Sunday, June 7, 2026

Film review: After Hours (1985)


This is always described as "atypical" for a Martin Scorsese film.  I'll say - it's like some kind of Woody Allen-David Lynch Frankenstein's monster.  As Thomas said of Uncut Gems, it's "thrillingly unpleasant," in that it's just one awkward and exasperating thing after another for the hapless protagonist Paul (Griffin Dunne, whose face is seared in my brain from too-young viewings of American Werewolf in London.  He's perfect in that and this - why wasn't he a bigger star?).  The adjective "Kafkaesque" is overused, but the inexplicable and downright unfair behavior Paul faces throughout the long and exhausting night 


certainly fits the bill.  Everyone has a thin surface layer of normalcy that hides mostly raging narcissism.  The film is the darkest of black comedies, too, as the death of a character who looked like the second romantic lead of the picture is passed off very quickly for laughs.  And at one moment, late in the film, as Paul is hiding on a fire escape from a mob that's tracking him down for something he didn't do, he sees through a window nearby a wife shoot her husband repeatedly in the chest.  After taking just a beat to be aghast (at this point he has very little ghast left), Paul just mutters to himself "I'll probably get blamed for that too."

I'm not going to try to summarize the plot, because there's a lot of to-ing and fro-ing (adding to the frustration - it's not even an Odyssey, he just bounces around among the same four or so locations), and while there are repeated strange coincidences, and the ending ties up neatly to the beginning, it really is a lot of "and then..."  I will give you the opening, though, as we see Paul assist a newbie at his wordprocessing job (this film really is a time capsule of early-to-mid 80's technology, alongside a lot of indoor smoking), only to hear the newbie make it clear that this job is shit and he has no intention of staying with it.  This seems to trigger something of an existential crisis for Paul, as he wanders rather dazedly out of the (for some reason) ornate gates in front of the building, only just missing being shut in for the night.  (He will quickly have reason to heartily wish that he had been.)  He seems a bit aimless, and after kicking round his apartment a bit, he goes out to a coffee shop to read Tropic of Cancer.  


It is while he is doing this that a pretty young woman (Rosanna "not Patricia" Arquette, whom I get mixed up with Isabella Rosellini and Natasha Kinski, for some reason) comments on the book, claiming to love it.  She comes over and strikes up a conversation, in the course of which she tells him about her sculptor friend's papier-mâché bagel-and-cream-cheese paperweights.  He says he'd be interested and she gives him her friend's number and leaves.  Back at his apartment, still aimless, he gives the number a call.  Turns out that the young woman (Marcy) is at the sculptor's (Kiki) place, and invites Paul over.  Despite it being nearly midnight, and the place being 40 minutes away by taxi, Paul happily agrees.

Work task 1: In the review of After Hours, what book does Paul take to a coffee shop to read?
Work task 2: For each statement, say whether it agrees with the review of After Hours, and quote the words of the review that decide it: (a) Paul works at a wordprocessing job. (b) Kiki's place is 20 minutes away by taxi. (c) While hiding on a fire escape, Paul sees a wife shoot her husband through a nearby window.
Work task 3: Reproduce the passage of the After Hours review from "It is while" up to and including "Paul happily agrees.".
The records that follow are not needed for this work.

Supplied entries:
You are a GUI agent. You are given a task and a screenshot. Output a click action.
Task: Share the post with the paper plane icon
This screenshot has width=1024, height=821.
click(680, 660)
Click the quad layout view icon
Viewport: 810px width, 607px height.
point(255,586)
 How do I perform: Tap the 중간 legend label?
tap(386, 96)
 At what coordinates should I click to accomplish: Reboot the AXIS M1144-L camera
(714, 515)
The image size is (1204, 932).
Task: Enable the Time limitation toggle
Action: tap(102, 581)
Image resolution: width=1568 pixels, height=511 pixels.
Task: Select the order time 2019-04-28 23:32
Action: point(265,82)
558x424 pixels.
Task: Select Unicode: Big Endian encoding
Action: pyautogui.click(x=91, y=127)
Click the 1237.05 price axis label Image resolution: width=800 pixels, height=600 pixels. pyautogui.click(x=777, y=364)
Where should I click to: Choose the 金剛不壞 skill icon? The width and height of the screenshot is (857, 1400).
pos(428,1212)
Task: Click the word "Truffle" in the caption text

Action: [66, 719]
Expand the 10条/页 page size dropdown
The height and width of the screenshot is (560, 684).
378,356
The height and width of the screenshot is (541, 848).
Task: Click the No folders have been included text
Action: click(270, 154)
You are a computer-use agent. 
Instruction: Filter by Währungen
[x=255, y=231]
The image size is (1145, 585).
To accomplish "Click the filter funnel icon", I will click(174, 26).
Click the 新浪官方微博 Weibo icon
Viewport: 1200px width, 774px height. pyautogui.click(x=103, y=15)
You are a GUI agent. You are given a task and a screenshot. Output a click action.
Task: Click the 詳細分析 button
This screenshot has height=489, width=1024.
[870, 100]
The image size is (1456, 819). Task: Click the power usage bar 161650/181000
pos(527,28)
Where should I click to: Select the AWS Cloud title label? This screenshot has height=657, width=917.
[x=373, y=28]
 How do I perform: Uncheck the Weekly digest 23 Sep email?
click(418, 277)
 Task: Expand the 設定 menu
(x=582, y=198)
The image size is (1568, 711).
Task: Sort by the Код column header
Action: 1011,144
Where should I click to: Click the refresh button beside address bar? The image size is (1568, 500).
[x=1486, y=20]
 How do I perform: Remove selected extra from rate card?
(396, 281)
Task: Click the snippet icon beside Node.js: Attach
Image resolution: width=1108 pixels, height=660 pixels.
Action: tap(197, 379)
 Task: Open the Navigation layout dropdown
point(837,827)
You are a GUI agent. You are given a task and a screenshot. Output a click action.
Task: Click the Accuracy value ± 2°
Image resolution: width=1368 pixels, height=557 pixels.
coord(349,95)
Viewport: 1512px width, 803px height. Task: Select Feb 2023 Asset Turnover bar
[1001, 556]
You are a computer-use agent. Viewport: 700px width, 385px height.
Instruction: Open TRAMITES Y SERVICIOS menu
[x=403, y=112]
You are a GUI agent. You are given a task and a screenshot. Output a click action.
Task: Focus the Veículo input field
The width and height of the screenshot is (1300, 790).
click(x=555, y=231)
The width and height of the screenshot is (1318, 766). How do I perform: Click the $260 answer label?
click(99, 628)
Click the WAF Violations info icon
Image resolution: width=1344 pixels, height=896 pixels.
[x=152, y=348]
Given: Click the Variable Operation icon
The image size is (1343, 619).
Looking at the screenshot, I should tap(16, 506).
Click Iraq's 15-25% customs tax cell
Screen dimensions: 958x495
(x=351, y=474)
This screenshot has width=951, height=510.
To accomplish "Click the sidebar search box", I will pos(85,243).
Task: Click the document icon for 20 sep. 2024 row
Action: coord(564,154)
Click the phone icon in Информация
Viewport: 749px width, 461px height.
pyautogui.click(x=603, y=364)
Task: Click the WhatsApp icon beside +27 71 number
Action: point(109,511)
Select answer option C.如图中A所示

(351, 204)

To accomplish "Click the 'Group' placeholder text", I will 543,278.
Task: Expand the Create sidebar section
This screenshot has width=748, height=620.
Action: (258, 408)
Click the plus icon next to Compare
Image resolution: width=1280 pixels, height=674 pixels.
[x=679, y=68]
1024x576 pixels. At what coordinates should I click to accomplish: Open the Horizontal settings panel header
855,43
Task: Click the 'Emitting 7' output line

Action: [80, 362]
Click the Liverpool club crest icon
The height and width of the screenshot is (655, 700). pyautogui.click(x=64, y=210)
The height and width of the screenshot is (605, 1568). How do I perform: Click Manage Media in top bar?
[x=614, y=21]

Response area 1: Tropic of Cancer.

Response area 2:
(a) Yes: "assist a newbie at his wordprocessing job"
(b) No: "the place being 40 minutes away by taxi"
(c) Yes: "he sees through a window nearby a wife shoot her husband repeatedly in the chest"

Response area 3:
It is while he is doing this that a pretty young woman (Rosanna "not Patricia" Arquette, whom I get mixed up with Isabella Rosellini and Natasha Kinski, for some reason) comments on the book, claiming to love it.  She comes over and strikes up a conversation, in the course of which she tells him about her sculptor friend's papier-mâché bagel-and-cream-cheese paperweights.  He says he'd be interested and she gives him her friend's number and leaves.  Back at his apartment, still aimless, he gives the number a call.  Turns out that the young woman (Marcy) is at the sculptor's (Kiki) place, and invites Paul over.  Despite it being nearly midnight, and the place being 40 minutes away by taxi, Paul happily agrees.